Mom was visibly shaken. So we patched up her hand as best we could and drove her to the Emergency Room for a tetanus shot.

On the way she sniffed into some kleenex and mumbled over and over “He bit me. I  can’t believe he bit me. He bit me… I can’t believe it.”


The visit was brief at the local ER although there was some minor  confusion because Mom had written on the admissions form Under “Reason for Visit” – ASSHOLE!  So there was definitely some explaining to do.


Once home we cleaned up the mess. The Apartment Manager was pissed at having to repair the torn screen and muttered that the damage was going to be deducted from our Pet Deposit. Well he certainly didn’t get any arguments from us.
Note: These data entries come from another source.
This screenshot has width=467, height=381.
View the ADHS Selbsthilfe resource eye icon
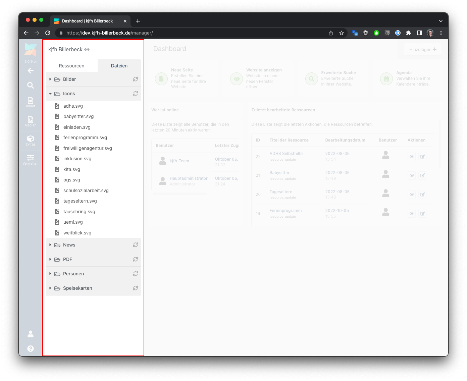pos(412,157)
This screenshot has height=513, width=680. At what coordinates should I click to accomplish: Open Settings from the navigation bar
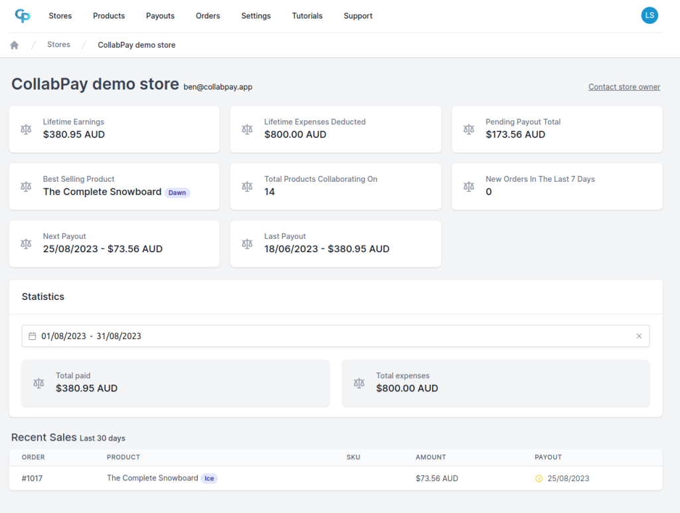(x=256, y=16)
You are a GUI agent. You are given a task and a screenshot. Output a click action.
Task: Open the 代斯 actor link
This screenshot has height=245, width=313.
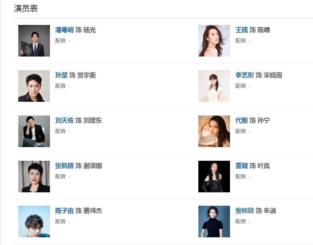click(242, 120)
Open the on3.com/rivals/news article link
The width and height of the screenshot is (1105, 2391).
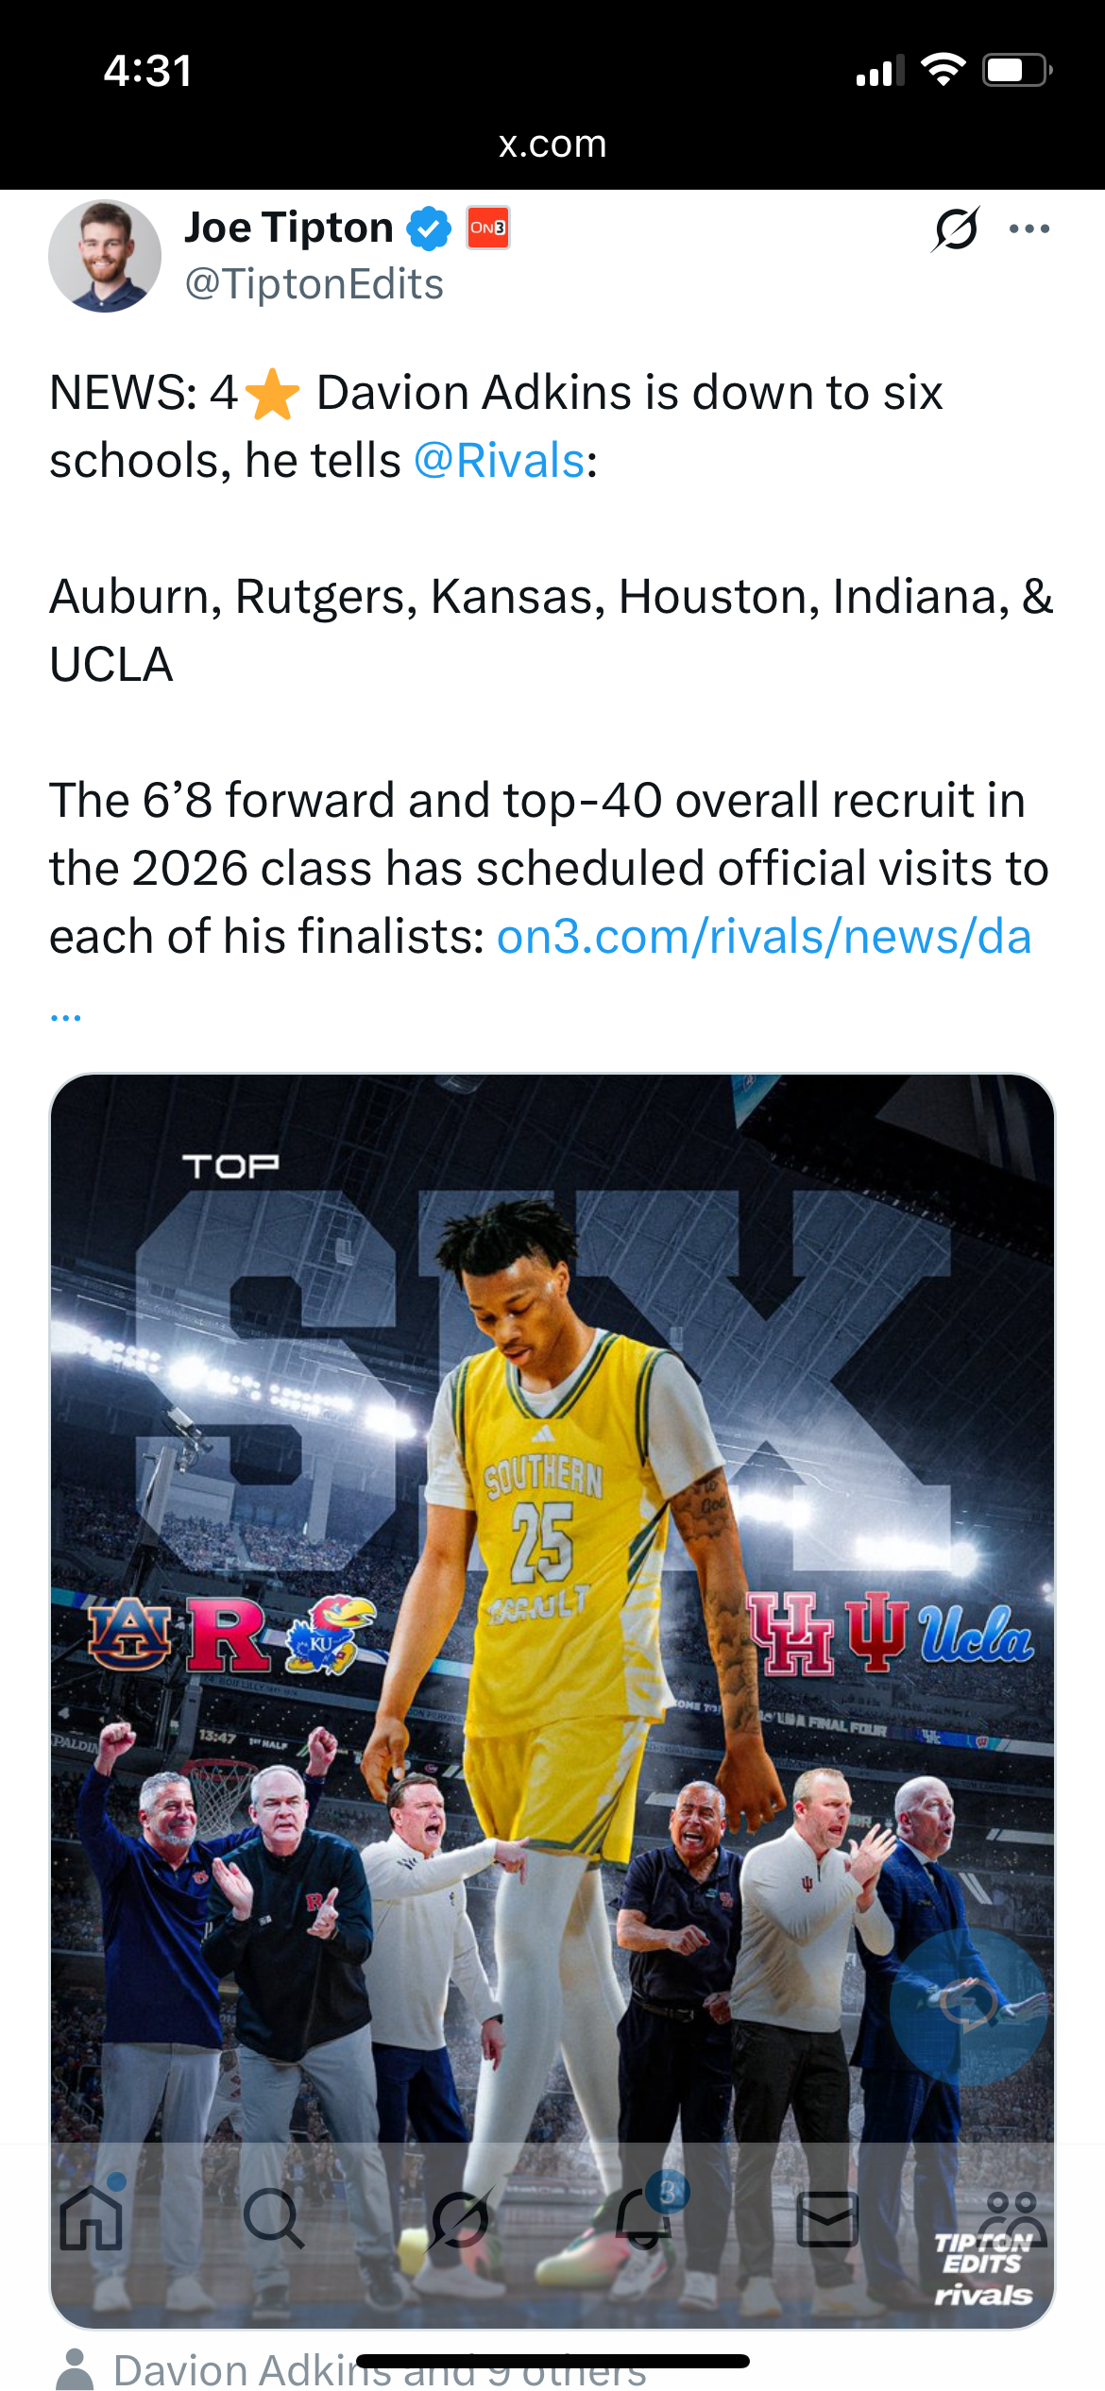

Mom continued to take it badly as she lit a candle and put it by the window. She even left out bowls of Fancy Feast in the hopes Asshole could be coaxed back. Asshole didn’t return but we caught a glimpse of a Skunk who came from a neighboring orchard and gobbled up the food.


It soon became apparent that Asshole was history and out of our lives for good.


And just like that the world became a  better place. The sun seemed a little shinier. Birds that hadn’t been seen for years were a lighting on neighorhood trees. Filling the air with paeans of joy. Even Miraculously a few missing pets suddenly returned to the apartment complex to be reunited with their owners. Albeit they were skinnier and dirtier and it looked like they had been hiding out in one of the orchards. But some how they survived and they had come home. 

Even at our young ages Matt and I knew it would have been in bad taste to celebrate Asshole’s departure in front of Mom. So we waited one night for Mom to go visit one of her single friends to celebrate. Matt had a found a beer in the fridge – probably left by one of Mom’s Beaus. And I contributed a Joint a friend from College had given me. My Friend had assured me it was “Good Shit, Man!” And it was! We split the beer and shared the Joint – and – We got totally wasted. But as far as Celebrations go it was probably one of the best!

 
We were free at last!


Epilogue


OK you were probably expecting some clever joke or quip about Assholes to finish my tale. Like  The Moral of the Story Kids is “Everybody has an Asshole in Life.” The End! Ha! Ha! 


Well forget it. I’m not gonna. OK. Maybe I just did? Oh, dear. 


Anyway… 


Mom never adopted another cat as she was heart broken over Asshole. But years later I gave her a sweet tempered Siamese that never bit her or caused any grief. She called the cat Jin which I think means gold in Chinese. And he certainly lived up to that name. He lived to ripe old age of 16 years old and was sorely missed by the Family when he passed. 


End of Part 3


Finis

About This Story

As I mentioned in the beginning of my Fractured Fable I Love Cats even though they can be a tempermental breed of animal. Some Cats are Good, some are Bad and some well…Some are just plain “Assholes.” And although we had several Cats throughout our lives, this was one Cat my Brother and I detested. Yes, Asshole really did exist. And Yes, he really did make our lives kind of miserable. Year’s later because “Asshole” had such a unique name, I thought I’d write a story about him just to entertain my friends. There reaction was so positive that is why you’re seeing it here today.

In conclusion, I just want to add – May All Your Pets be as Loving as Jin was. He was one Kool Cat and that is why I am dedicating this story to his memory.